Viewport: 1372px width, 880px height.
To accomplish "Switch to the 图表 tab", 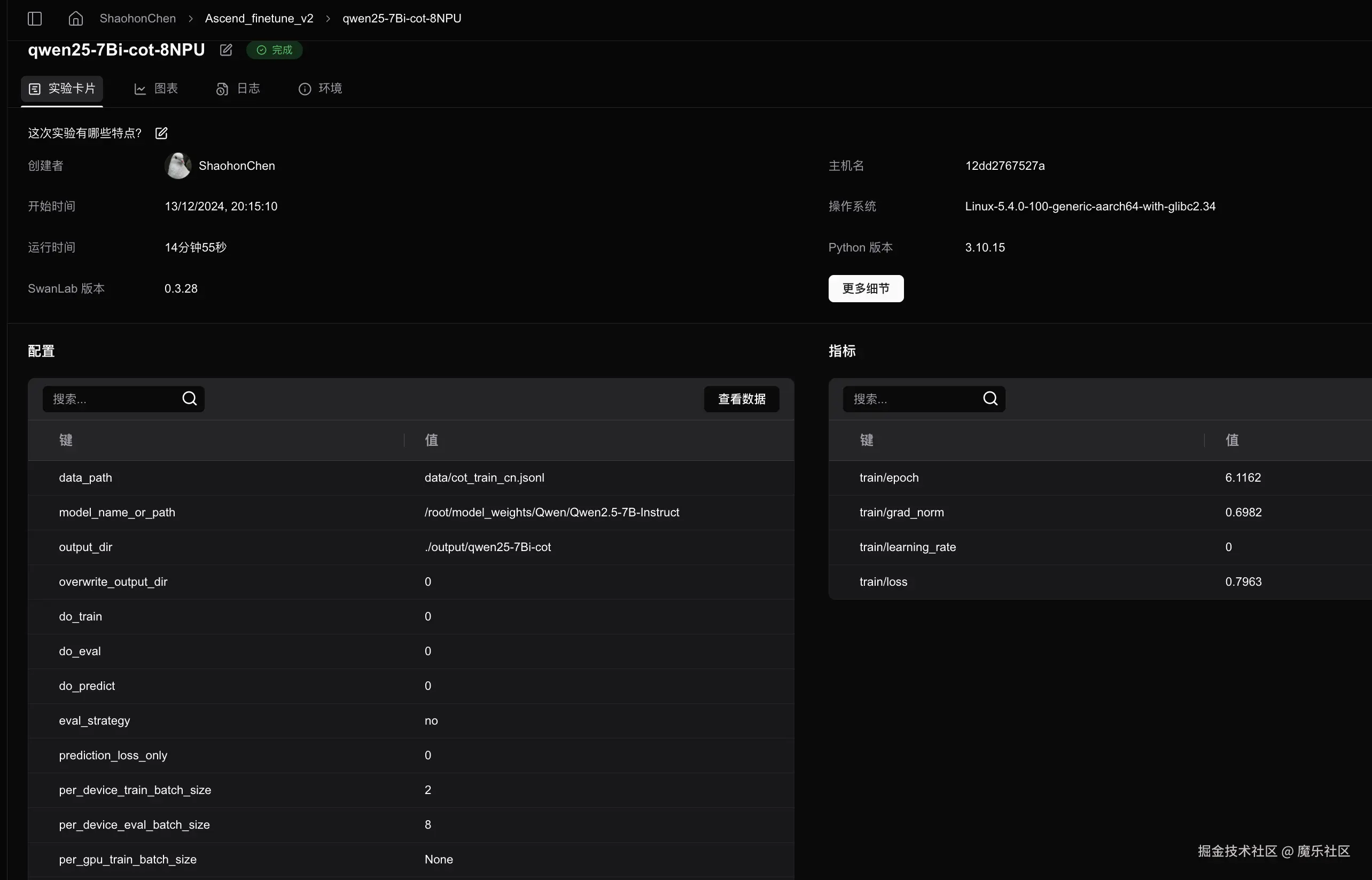I will pyautogui.click(x=156, y=89).
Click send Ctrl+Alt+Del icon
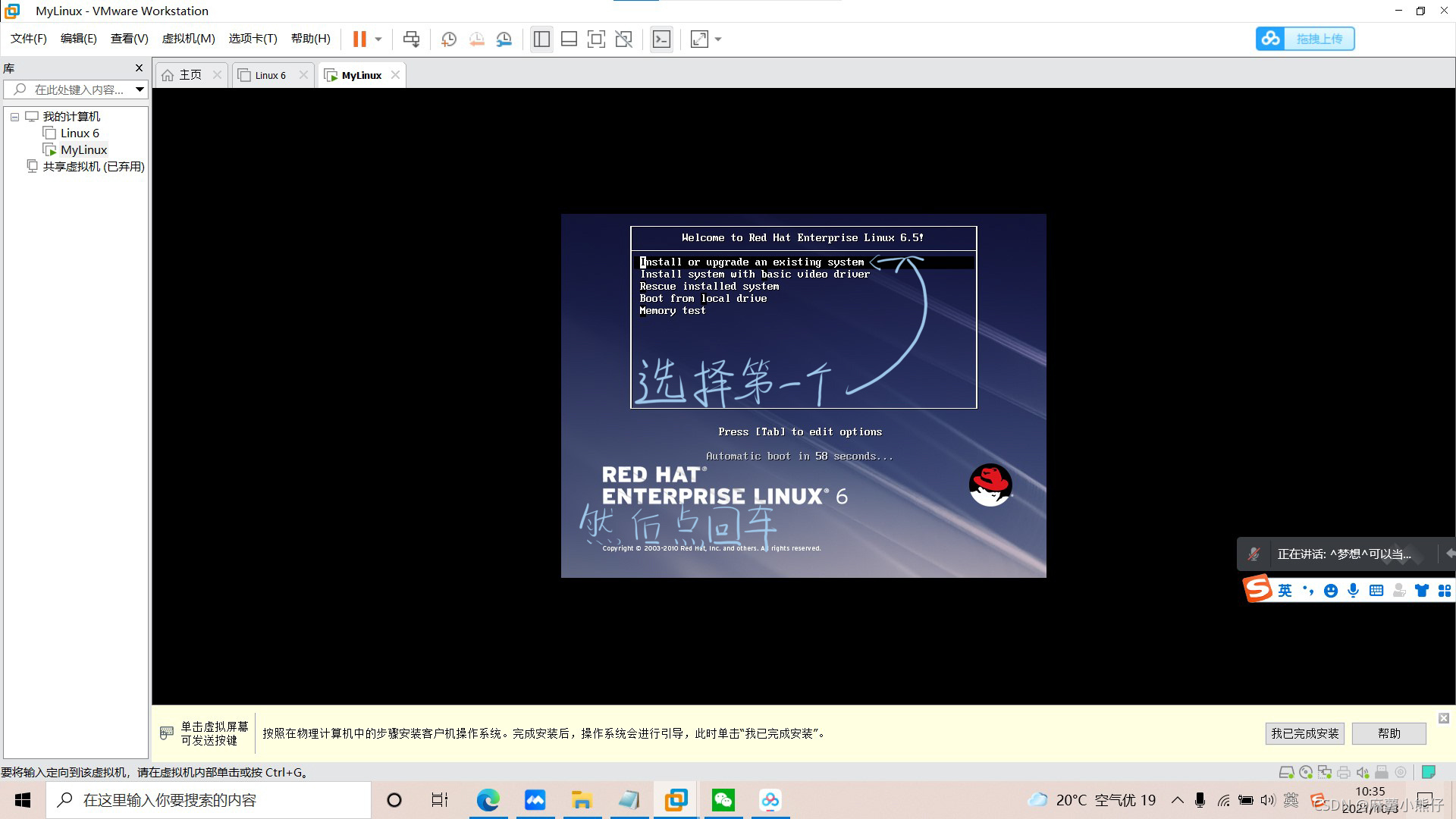This screenshot has width=1456, height=819. click(x=411, y=39)
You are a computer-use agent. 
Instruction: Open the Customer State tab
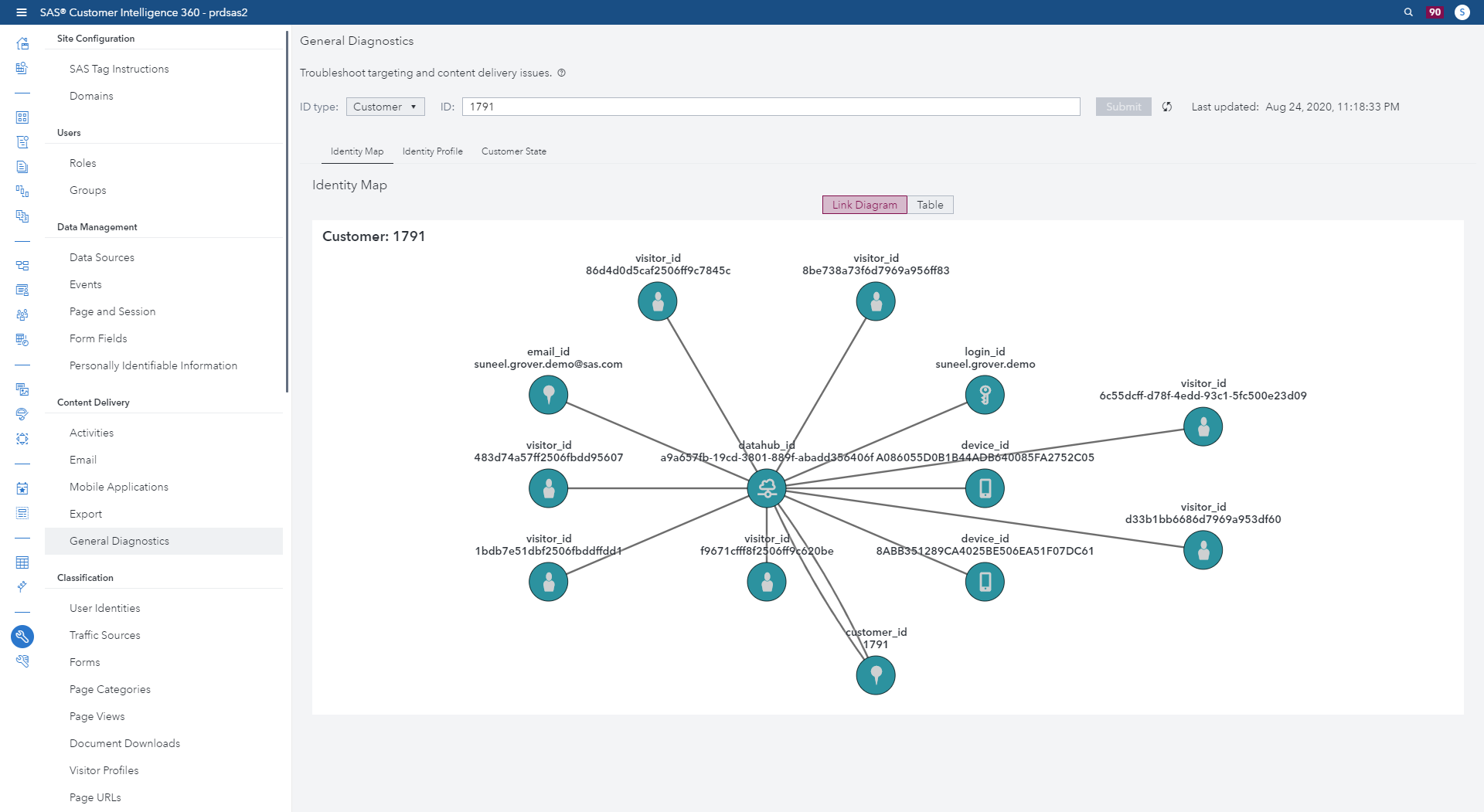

(Work required)
Reproduce exactly, without any picture, the lines from the one bearing "You are a computer-use agent." to the last line of the records above.

(Answer to this exercise)
You are a computer-use agent. 
Instruction: Open the Customer State tab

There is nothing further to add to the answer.